In the 1967 season, Mazeroski was suffering from pulled muscles in both of his legs, yet he refused to sit on the bench. He set a National League record for most games played in a season, with 163, and also set a National League record for consecutive games played by a second baseman, with 392. Mazeroski also won his eighth Gold Glove award in 1967. From this point on, his leg problems began to get the better of him. Mazeroski was limited to no more than 70 games a season in 1969, 1971, and 1972. Mazeroski retired as a player on October 24, 1972, and became a full-time coach for the Pirates. He did not stay in the coaching business for very long, because, in his words, "I didn't like coaching that much."
Mazeroski was able to retire from the game as one of, if not the greatest defensive second baseman in Major League history. Mazeroski is very proud of his defensive accomplishments over the years, as he very well should be. He argues his viewpoint saying, "over 17 years, saving thousands of runs is like driving in thousands of runs. It's the same thing. You save one, you drive one in. So, whats the difference?" Mazeroski holds the all-time double play mark with 1,706. According to Total Baseball, Mazeroski rates a 36.3 player rating, which ranks him 62nd on the all time list. Mazeroski's number nine jersey was retired in Pittsburgh in 1987.

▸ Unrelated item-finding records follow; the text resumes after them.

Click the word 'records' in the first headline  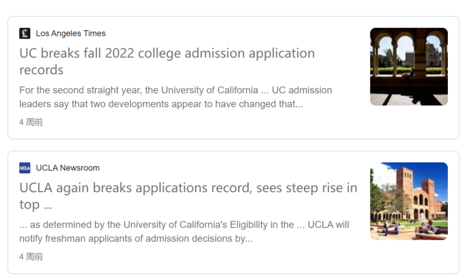(x=42, y=70)
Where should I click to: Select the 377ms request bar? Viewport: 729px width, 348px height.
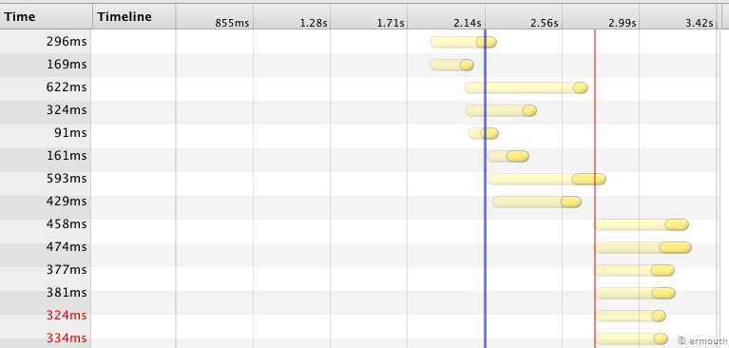pos(635,270)
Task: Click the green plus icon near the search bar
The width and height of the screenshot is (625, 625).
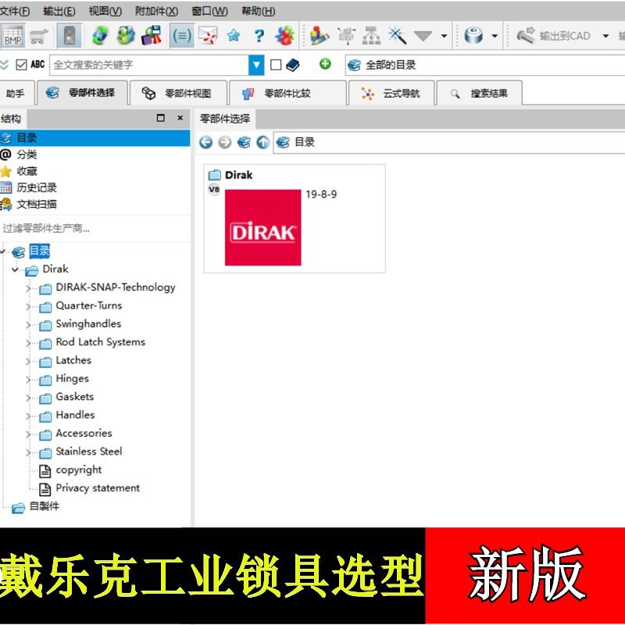Action: pos(324,65)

In 2001, Mazeroski was elected to the Major League Baseball Hall of Fame. This tremendous honor meant a lot to him, as he was teary and did not come close to getting through the twelve-page speech he had prepared. He did, however, manage to get out the words, "Defense belongs in the Hall of Fame—as much as pitching and hitting." Mazeroski is currently retired in Panama City, Florida, and often attends Pirates spring training to act as a special infield instructor.
Bird, John T. Twin Killing: The Bill Mazeroski Story. Birmingham, AL: Esmerelda Press, 1995.